I didn’t know why. Not exactly, not yet. And even if I did, I doubt I would have wanted to acknowledge it.
* * *
MC Serch was one-third of the group 3rd Bass. As with so many hip-hop acts of the time, though, their DJ (Daddy Rich) was a silent and thus almost forgotten force. So what people meant when they said “3rd Bass” was what they heard—MC Serch and his partner, Pete Nice—but also what they saw. Because Michael Berrin (Serch) and Peter Nash (Nice) were both white rappers.
They weren’t the first; the Beastie Boys had gone stratospheric in the 1986, the same year Serch dropped his very first single**. But when 3rd Bass signed with Def Jam (the Beasties’ original label) and dropped The Cactus Album in 1989, Serch and Pete made it their mission to destroy the Beasties’ frat-happy image. The song “Sons of 3rd Bass” turned subtext to just text, with Pete shooting venom at the Licensed to Ill trio: “if a Beast’ wants to play fetus, I'd have him aborted.”

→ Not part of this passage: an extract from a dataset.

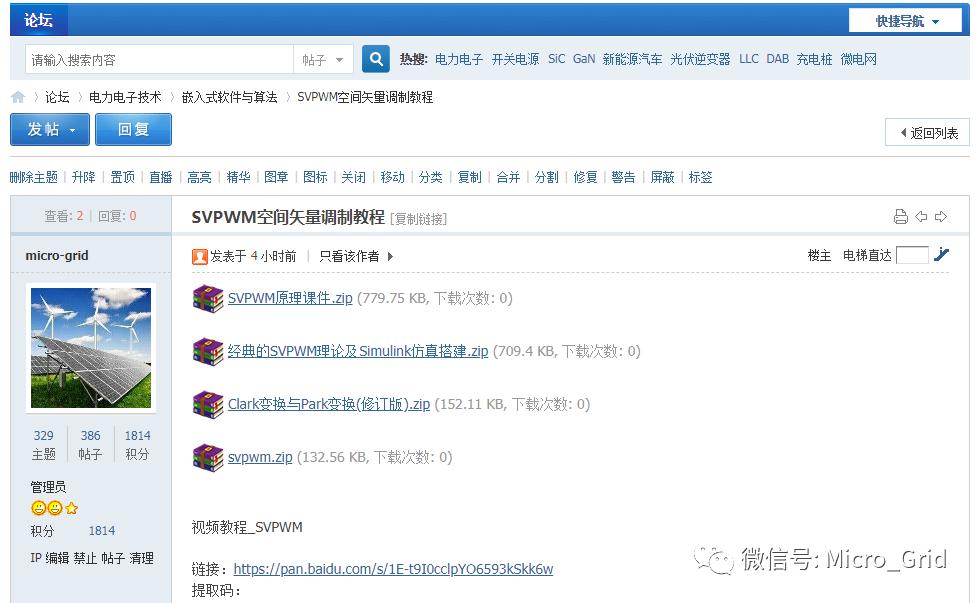Click the smiley icon under 管理员
Viewport: 979px width, 603px height.
coord(37,508)
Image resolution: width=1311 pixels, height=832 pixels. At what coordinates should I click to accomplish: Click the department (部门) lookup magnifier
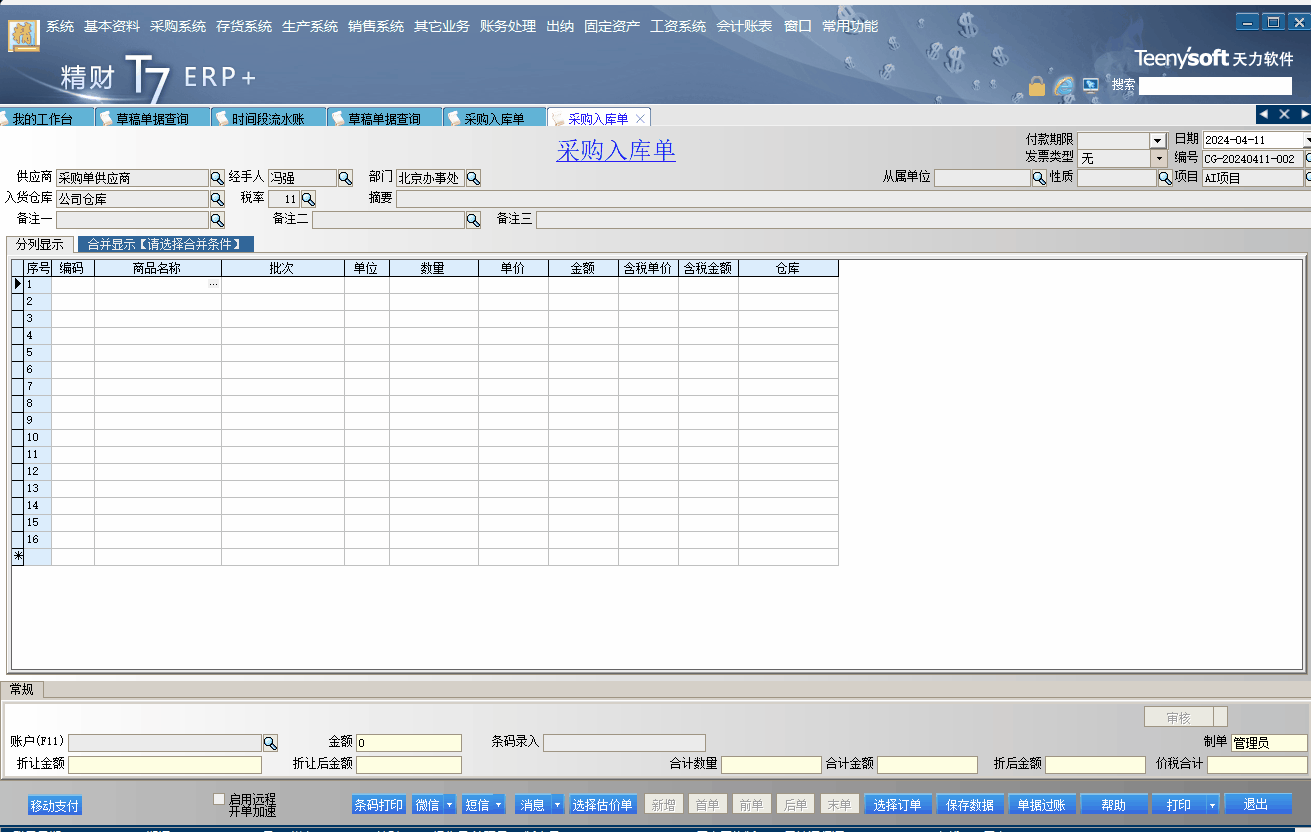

They were both Queens boys, though they cultivated diametrically opposite images. Pete had gone on to study English at Columbia, and usually performed in a suit, holding a cane, an unlit Macanudo in his hand. His voice was just as unflappable, cadence slowed as if to sound more menacing. If Pete was calm and collected, Serch went all the way the other way. Here was a white Jewish kid rocking a high-top fade and a shearling trench, doing the Running Man in his videos, yawping his way through punclines, looking for all the world like Kid ’n’ Play’s hyperactive accountant.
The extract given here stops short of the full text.